Suriye sorunu Türkiye’nin siyasal ve toplumsal fay hatlarını tetiklemeye devam ediyor.
Saldırılar Türkiye’yi istikrarsızlaştırmak ve bataklığa çekmek amacıyla yapılıyor.
İki yıldır iç savaşın yaşandığı Suriye’de dahi Reyhanlı benzeri büyük bir patlama olmadı.
Bilanço çok büyük ve dehşet verici…
Son bilgilere göre iki ayrı yerde patlatılan bombalarda;
46 ölü, 29’u ağır olmak üzere 212 yaralı var.
Ölü sayısının daha da artabileceği iddia ediliyor.
167 işyeri zarar gördü.
16 apartman, 63 daire ve 62 araç hasara uğradı…
Rakamlar, cumhuriyet tarihinin en büyük saldırısıyla karşı karşıya olduğumuzu gösteriyor.
2003 İstanbul saldırılarında dahi bu kadar insan hayatını kaybetmemişti.
İSTİHBARAT VARDI ANCAK ÖNLENEMEDİ…
Hatay yaranın kanayan ucu ve istihbarat oyunlarına ev sahipliği yapmaya devam ediyor.
Türkiye’yi istikrarsızlaştırmayı amaçlayan saldırı tam bir profesyonel istihbarat eylemi.
Olayın yapılış biçimi, kullanılan düzenekler, olay yerinin seçiliş biçimi bir istihbarat örgütü tarafından gerçekleştirildiğine işaret ediyor.
Ankara’da güvenilir kaynaklar dün eylemin farklı yönlerine dikkat çektiler.
Uzmanların iddialarına göre 5 minibus saldırı için Yayladağı kapısından Hatay’a getirildi.
Bu araçların ikisi Antakya’ya yakın bir belde de özel olarak giydirildi ve TNT yerleştirildi.
Peki bu kadar istihbarat olmasına rağmen, saldırı neden önlenemedi?
Eylemi planlayanlar takip edildiklerini anladıklarında iki aracı yem olarak yakalatıp, eylemi farklı biçimde gerçekleştirdikleri öne sürülüyor...
ASIL HEDEF BAŞKA MIYDI?
Transit minibüslere yüklenen bir ton patlayıcı uzaktan kumandayla patlatılmış.
Asıl korkunç iddia ise saldırının hedefinin Ankara olduğu yönünde.

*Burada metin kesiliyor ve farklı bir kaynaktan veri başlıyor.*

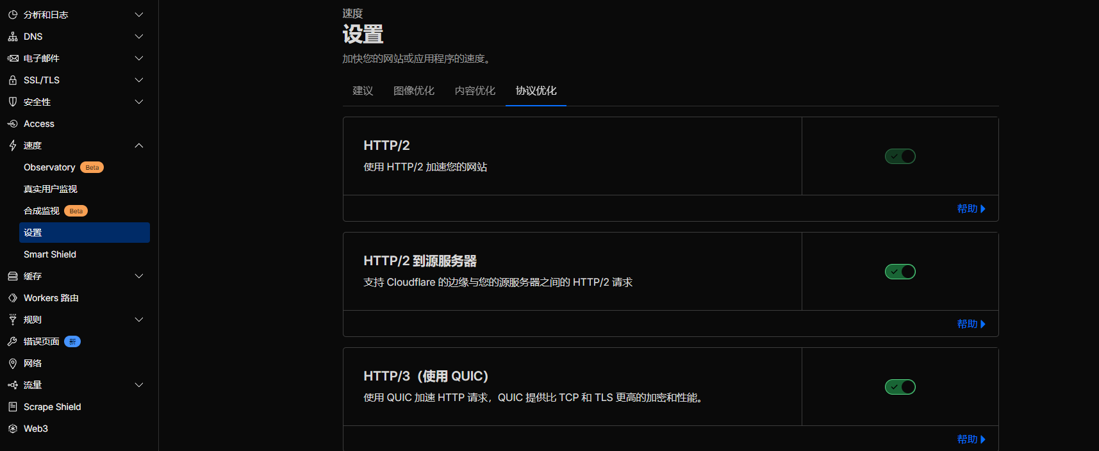Toggle the HTTP/3 (使用 QUIC) switch
The height and width of the screenshot is (451, 1099).
(x=900, y=387)
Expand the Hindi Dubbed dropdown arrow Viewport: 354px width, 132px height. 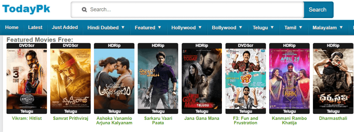123,27
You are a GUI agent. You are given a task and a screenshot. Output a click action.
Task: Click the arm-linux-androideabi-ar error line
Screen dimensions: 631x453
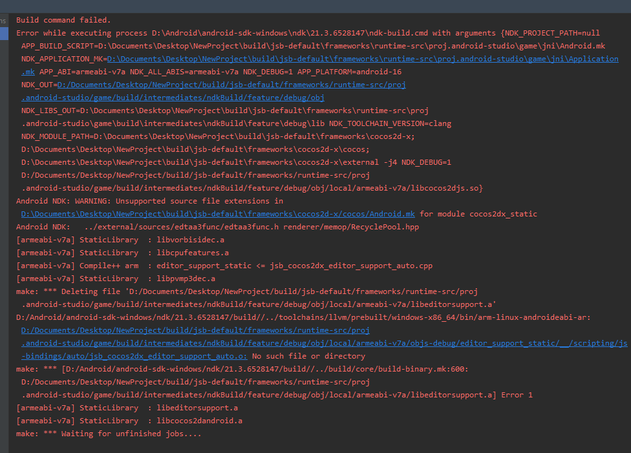point(303,317)
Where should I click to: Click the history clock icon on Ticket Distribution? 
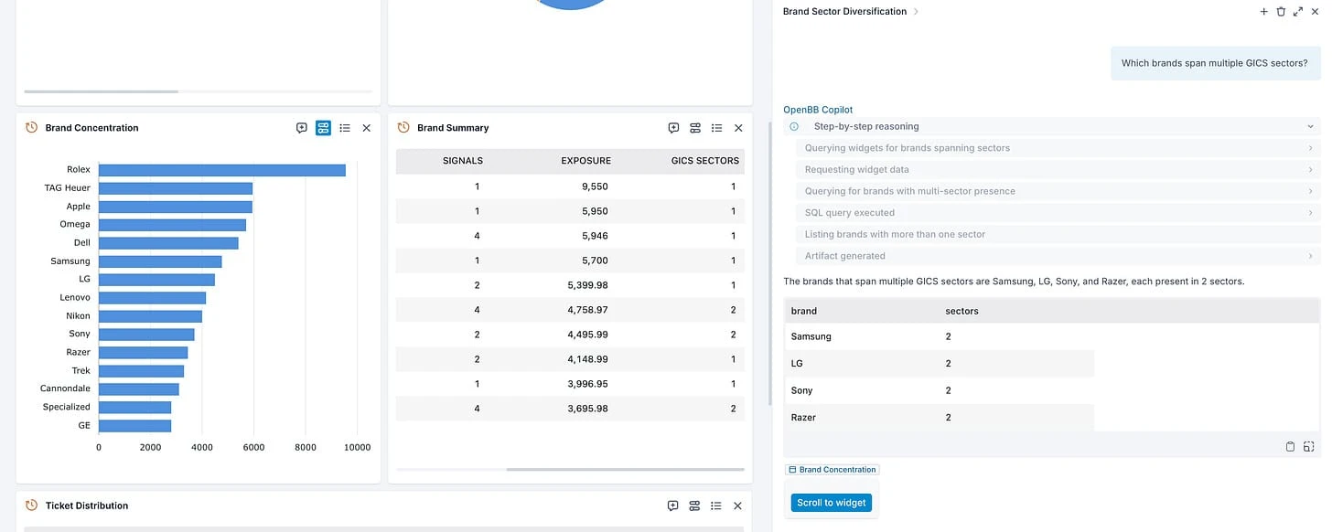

Ancak son anda planın değiştirildiği ve aceleyle Reyhanlı’nın seçildiği ifade ediliyor.
Reyhanlı’nın demografik ve siyasi duyarlılıklarından dolayı seçildiği iddiaları var.
Yakalanma ihtimaline karşı araçla, bombanın ayrı ayrı nakledildiği söyleniyor.
Uzmanlar geçen hafta Times’da çıkan Mihraç Ural haberine vurgu yapıp, bombalamanın ardında bu ismin olabileceğine dikkat çekiyorlar.
Mihraç Ural, Antakyalı ilginç bir isim, eşi Esad ailesine mensup.
Uzun zamandır Suriye’de yaşıyor ve Suriye istihbaratı El Muhaberatla yakın ilişkisi var.
Mihraç Ural’ın, Öcalan Bekaa’da iken Cemil Esad ve Muhaberat’la bağlantılarını kurduğu iddia ediliyor.
TÜRKİYE SAVAŞA ÇEKİLMEK İSTENİYOR?
Cilvegözü’nde olduğu gibi Muhaberat kontrolünde gerçekleştirilen eylem, Türkiye’nin sınır güvenliği ve istihbarat sorununu birkez daha gözler önüne serdi.
Dokuz yüz kilometre boyunca sınır fiilen ortadan kalkmış durumda ve ciddi sorunlar var.
Alanın büyüklüğü ve mülteci sayısının fazlalığı kontrolü imkansız hale getiriyor.
Aynı kaynaklar önümüzdeki günlerde benzer saldırıların olabileceği uyarısında bulunurken özellikle patriot füze bataryalarının ve kampların olduğu yerlere dikkat çekiyorlar.
İran ve Rusya’nın desteğini arkasına alan Esad, ‘Türkiye’ye sen benim iç işlerime müdahil olursan ben de seni istikrarsazlıştırırım’ mesajı verirken halkına ise ‘Baas ayakta’ propaganası yapıyor.